Das Sozialbudget ist mit 197 Milliarden Euro – das sind fast 38 Prozent – der mit Abstand größte Posten des Bundeshaushalts. Danach, mit weniger als der Hälfte, kommt neuerdings der Verteidigungshaushalt. Eine Milliarde sind tausend Millionen – so etwas weiß man, wenn man bei der SPD ist. Und das dann 197 mal. Das ist sehr viel Geld, dachte man sich bei der SPD in Hannover. Da merkt man doch vielleicht gar nicht, wenn ein klein wenig nicht nur sozial, sondern ganz besonders direkt sozial verwendet wird. Und was könnte sozialer und direkter sein als man selbst?

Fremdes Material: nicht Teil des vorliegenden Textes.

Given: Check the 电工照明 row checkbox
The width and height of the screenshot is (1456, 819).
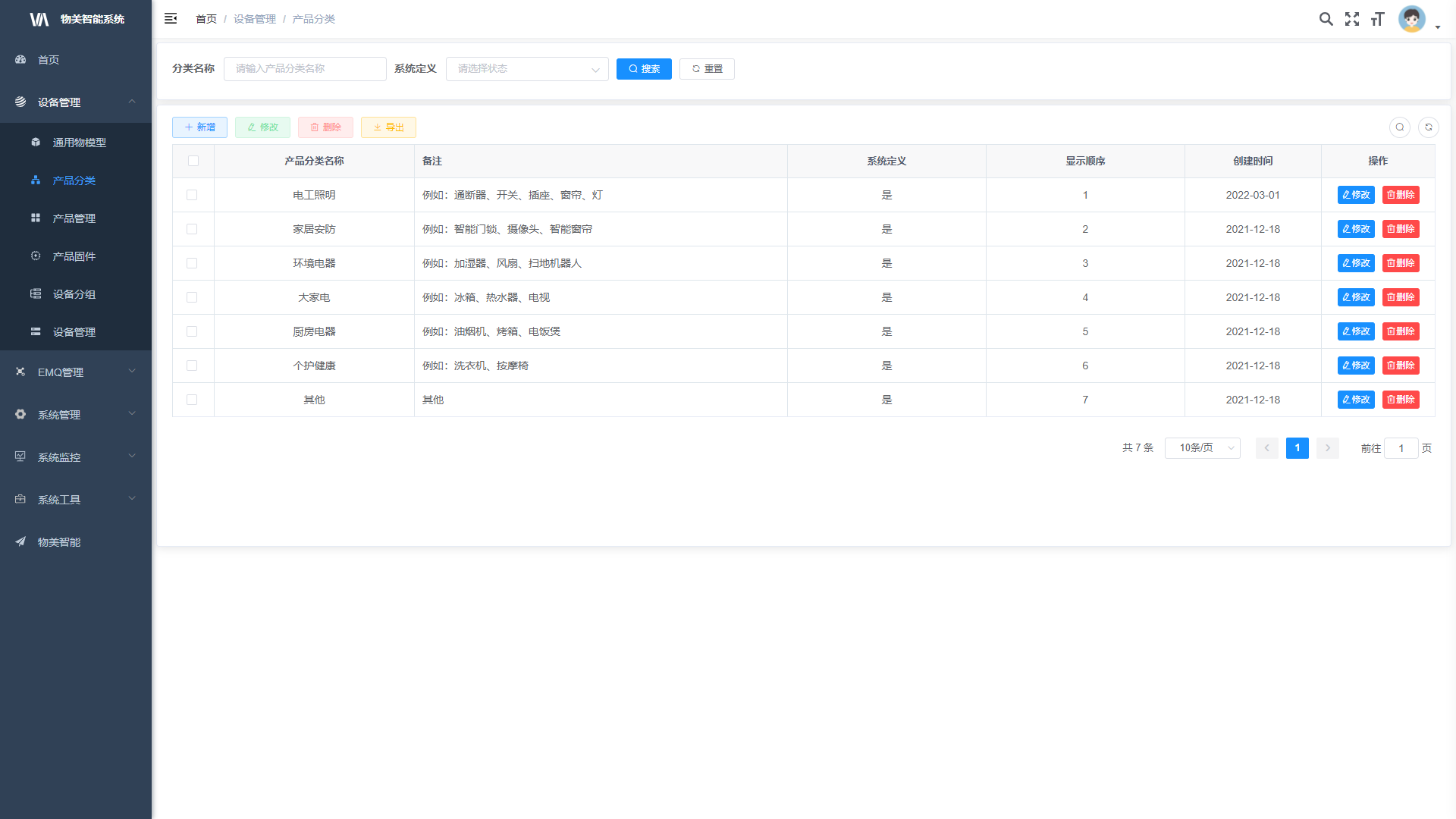Looking at the screenshot, I should coord(192,195).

So könnte die frühere SPD-Ratsherrin Hülya Iri gedacht haben. Es ist natürlich nur eine Vermutung. Hülya Iri, so berichten die FAZ und die BILD, gründete 2018 einen Integrationsverein, dessen Mitgründer nach vorliegenden Berichten unter anderem ihre eigenen Kinder waren. Später übernahm die Tochter den Vorsitz. Gleichzeitig flossen mehr als eine Million Euro an öffentlichen Fördermitteln aus Bundes-, Landes- und Regionaltöpfen in die Organisation. Ein bemerkenswerter Erfolg – jedenfalls solange niemand genauer hinschaute.
Integration, Antisemitismusprävention, Demokratiebildung, geschlechterspezifische Integrationsprozesse, Kampf gegen rechts – alles wunderbare Worte, mit denen man, wie mit einem Zauberstab, die Herzen linker Politiker öffnet, die dann, betört durch den samtigen und korrekten Zauberklang dieser Begriffe, die Kassen öffnen. Denn es sind exakt jene Themenfelder, die in Ministerien und Behörden besonders gefragt sind. Die Konzepte galten natürlich als „überzeugend“, und die Mittel flossen großzügig.